Quickstart

This section provides a quickstart example for creating an AI Agent with Llama Stack.

Prerequisites

  • Python 3.12 or higher (if not satisfied, refer to FAQ: How to prepare Python 3.12 in Notebook)
  • Llama Stack Server installed and running via Operator (see Install Llama Stack), with VLLM_URL pointing at a vLLM-served model endpoint and POSTGRES_* configured for server persistence (see install notes)
  • Access to a Notebook environment (e.g., Jupyter Notebook, JupyterLab)
  • Python environment with llama-stack-client==0.7.1, fastmcp (for the MCP section), and other notebook dependencies installed

Quickstart Example

A simple example of creating an AI Agent with Llama Stack is available in the following resources:

Download the notebook and upload it to a Notebook environment to run.

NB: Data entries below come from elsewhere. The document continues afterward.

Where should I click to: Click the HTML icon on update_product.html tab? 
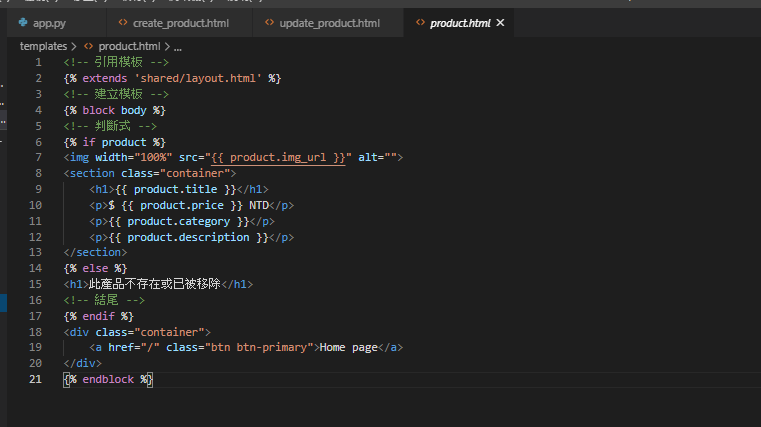pos(270,23)
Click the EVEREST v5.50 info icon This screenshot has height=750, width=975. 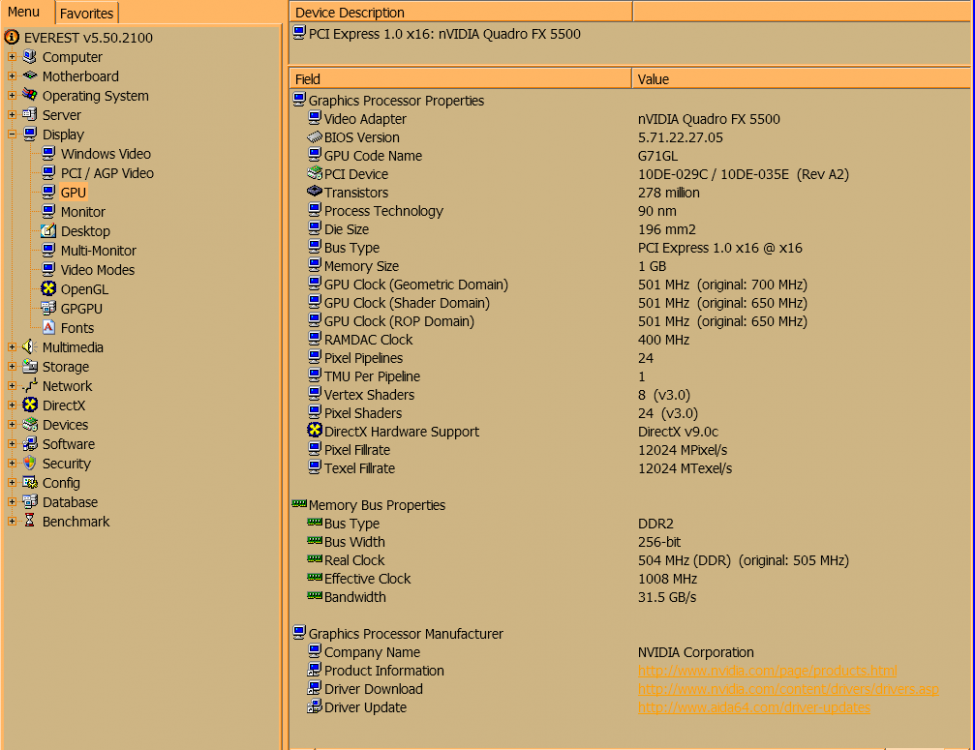point(10,37)
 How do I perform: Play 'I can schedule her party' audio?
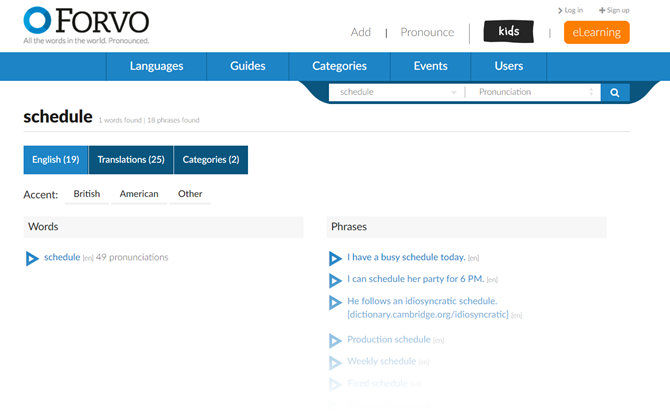(335, 281)
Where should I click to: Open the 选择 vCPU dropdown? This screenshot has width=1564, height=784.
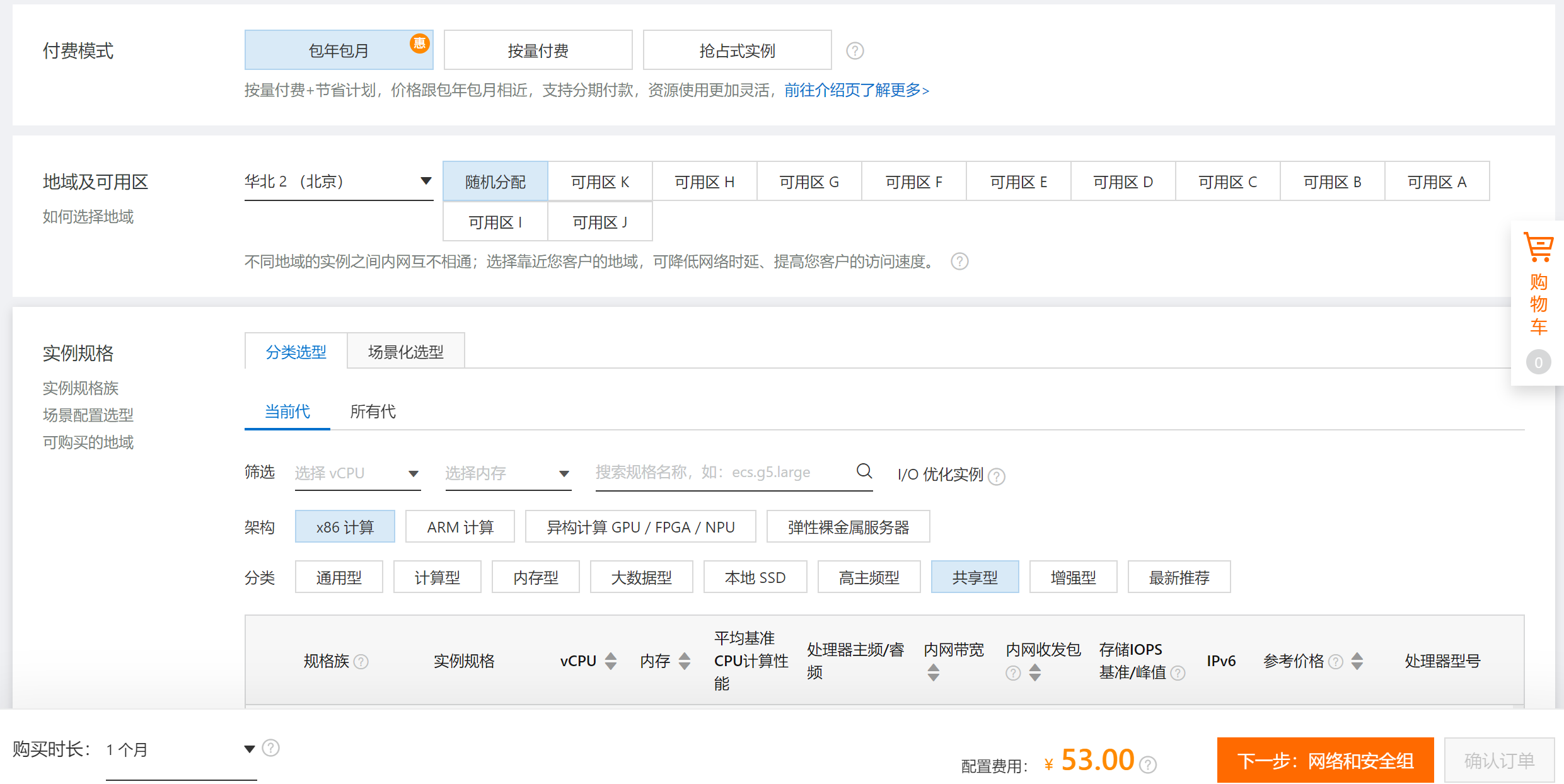[357, 473]
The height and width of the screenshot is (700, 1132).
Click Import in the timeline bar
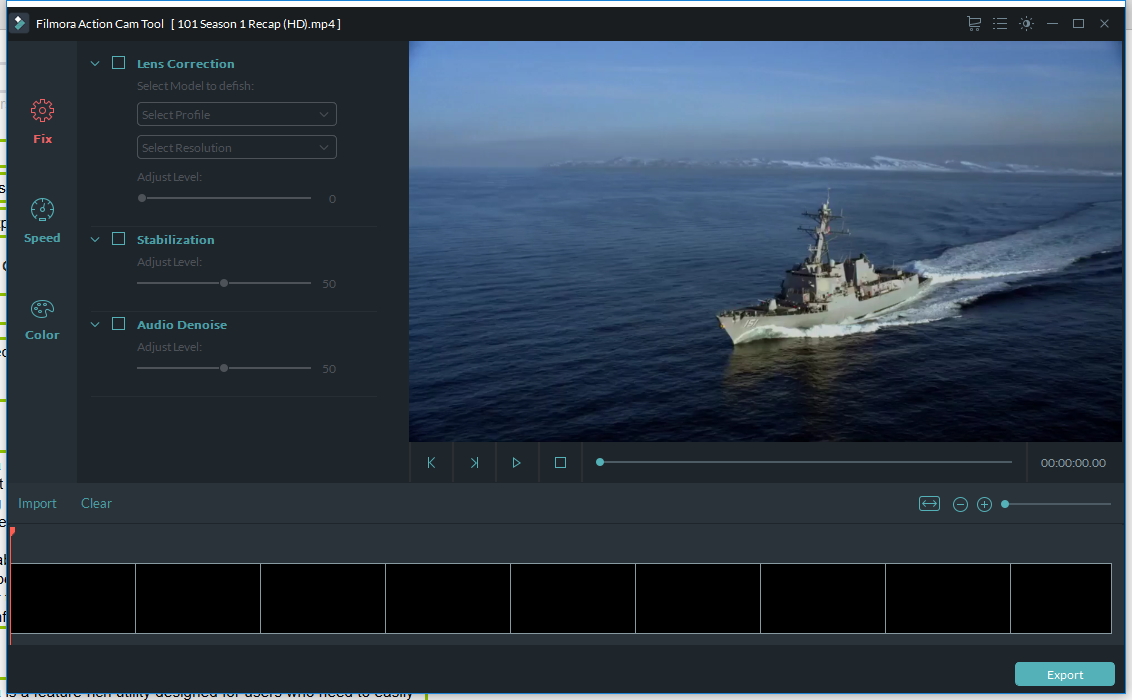tap(37, 503)
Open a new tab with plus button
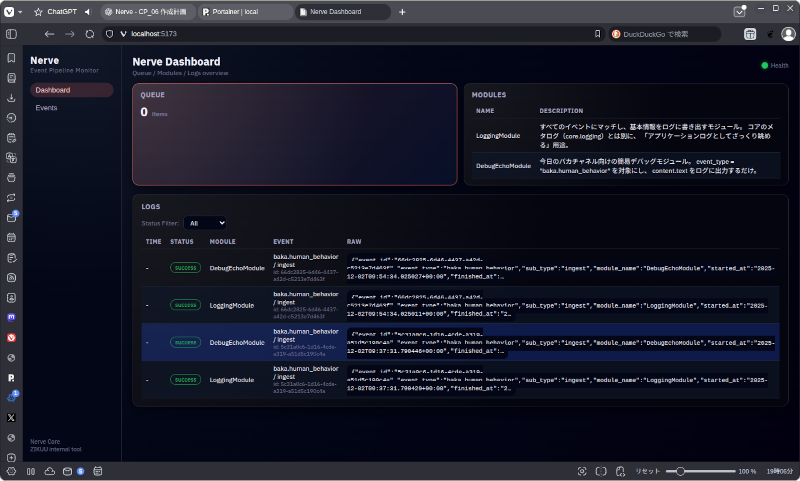 tap(402, 12)

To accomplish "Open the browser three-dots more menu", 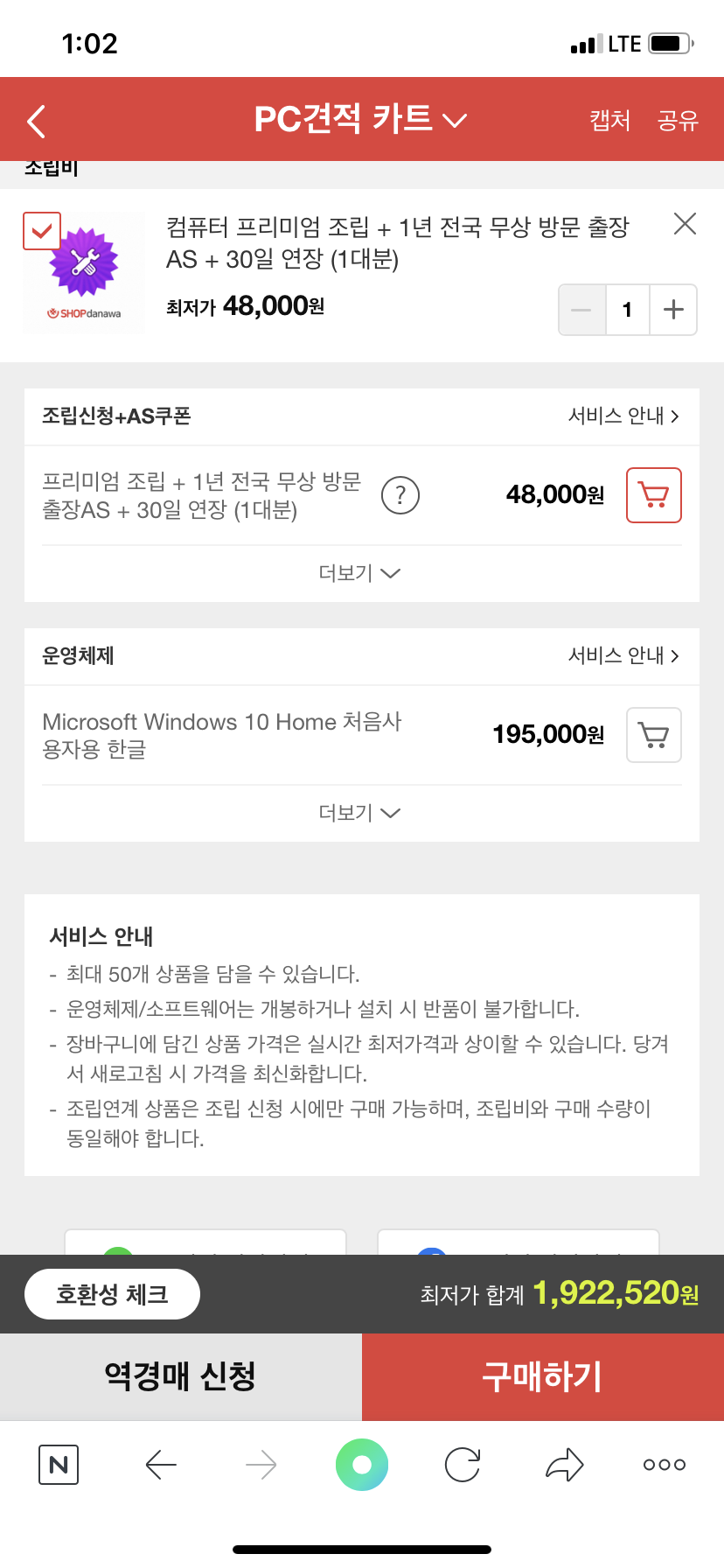I will click(x=665, y=1465).
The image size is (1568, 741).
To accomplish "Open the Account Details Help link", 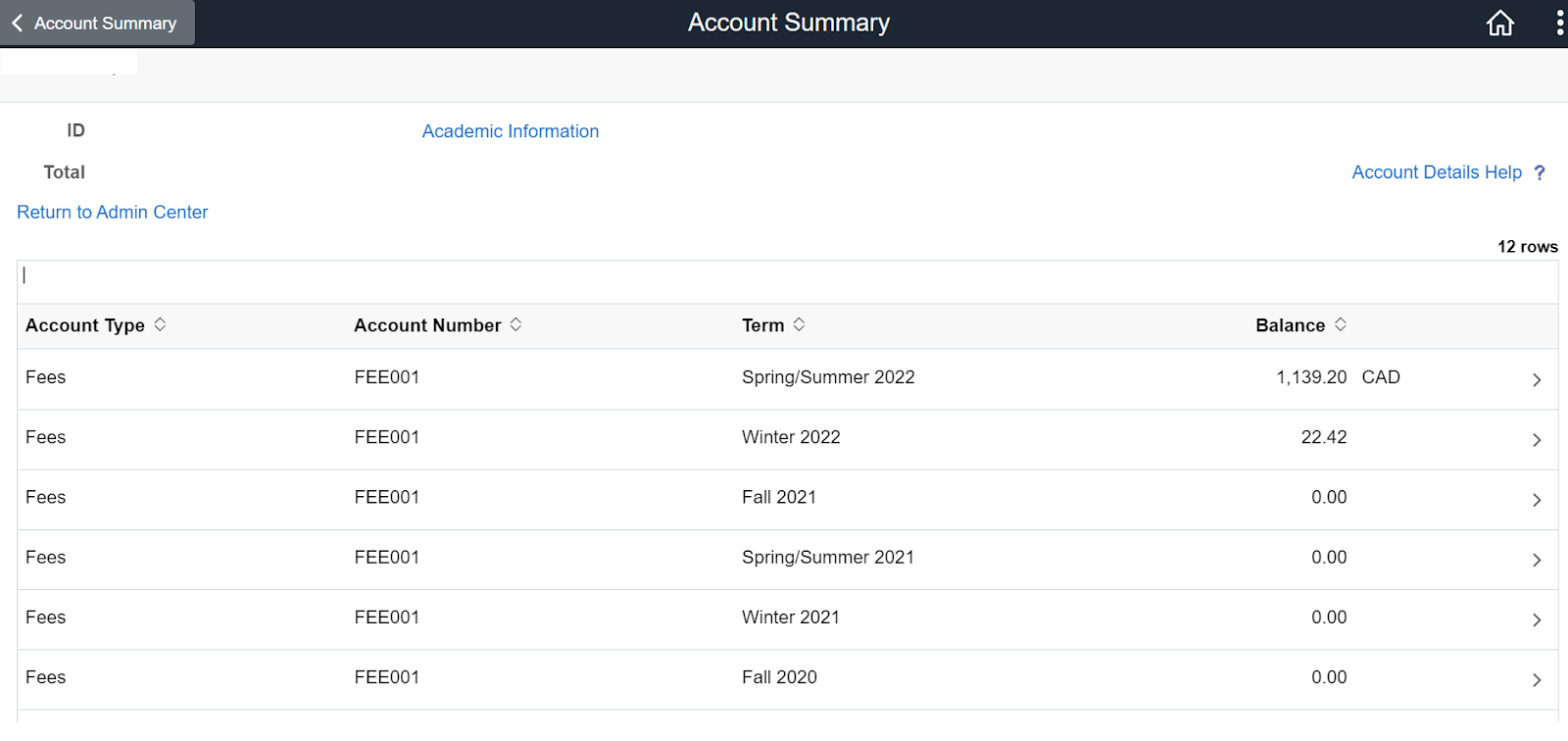I will point(1436,173).
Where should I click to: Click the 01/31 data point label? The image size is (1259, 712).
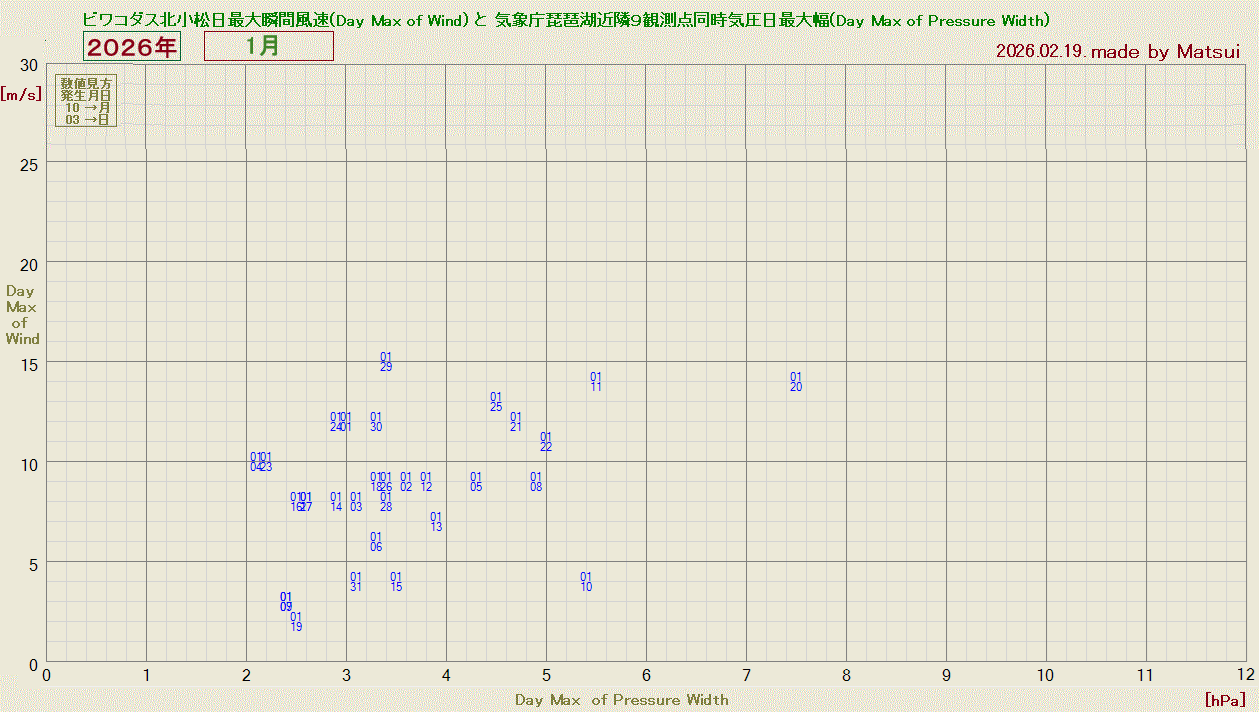coord(356,582)
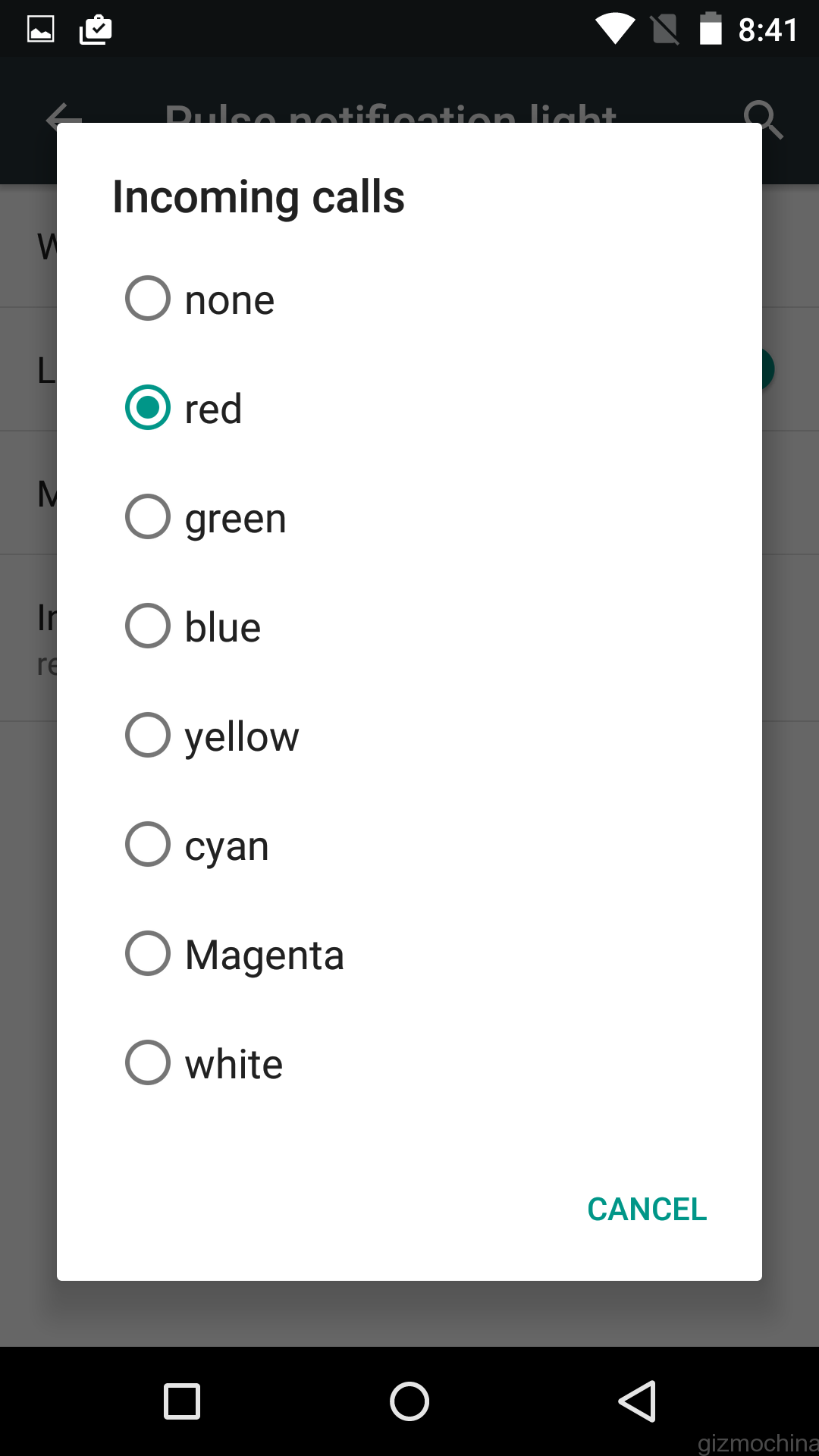Choose the white radio option
The height and width of the screenshot is (1456, 819).
pos(148,1062)
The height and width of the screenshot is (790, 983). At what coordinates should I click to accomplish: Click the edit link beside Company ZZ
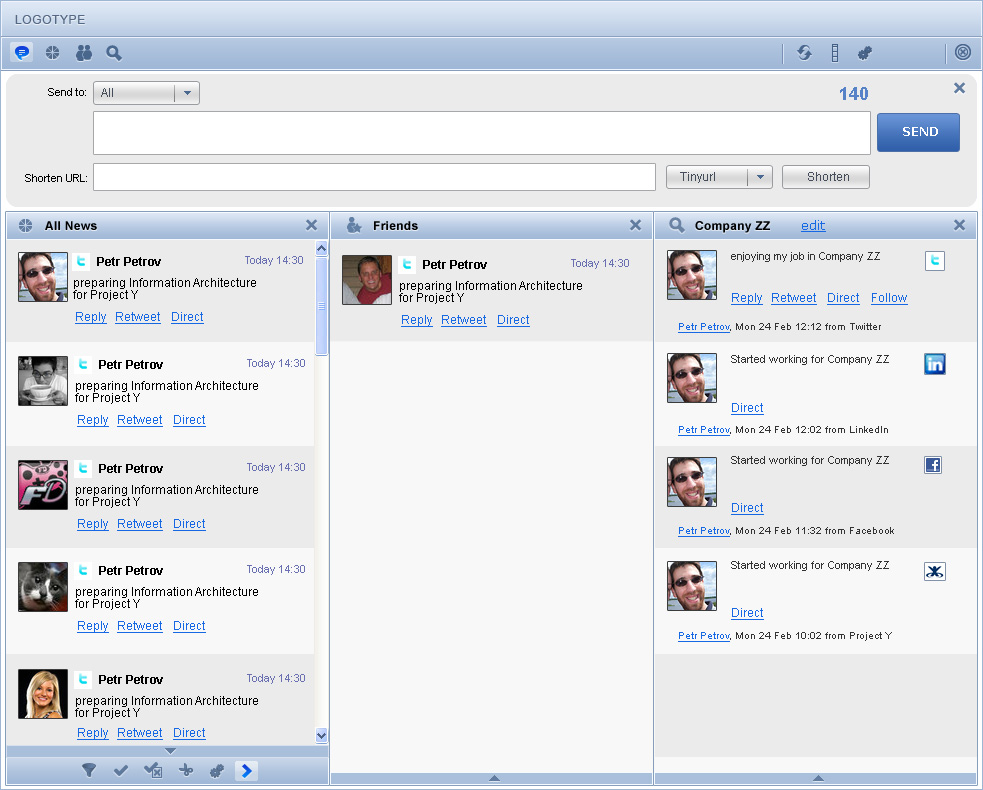813,226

The notebook demonstrates:

  • Two tool options: client-side tools (@client_tool) and MCP tools (FastMCP + toolgroups.register)
  • Shared agent flow: connect to Llama Stack Server, select a model, create an Agent with tools=AGENT_TOOLS, then run sessions and streaming turns
  • Optional vector store flows: upload a file, create a pgvector or milvus-remote backed vector store, and run a search query
  • Streaming responses and event logging
  • Optional FastAPI deployment of the agent

Vector Store Usage

The downloadable notebook includes optional PGVector and Milvus sections.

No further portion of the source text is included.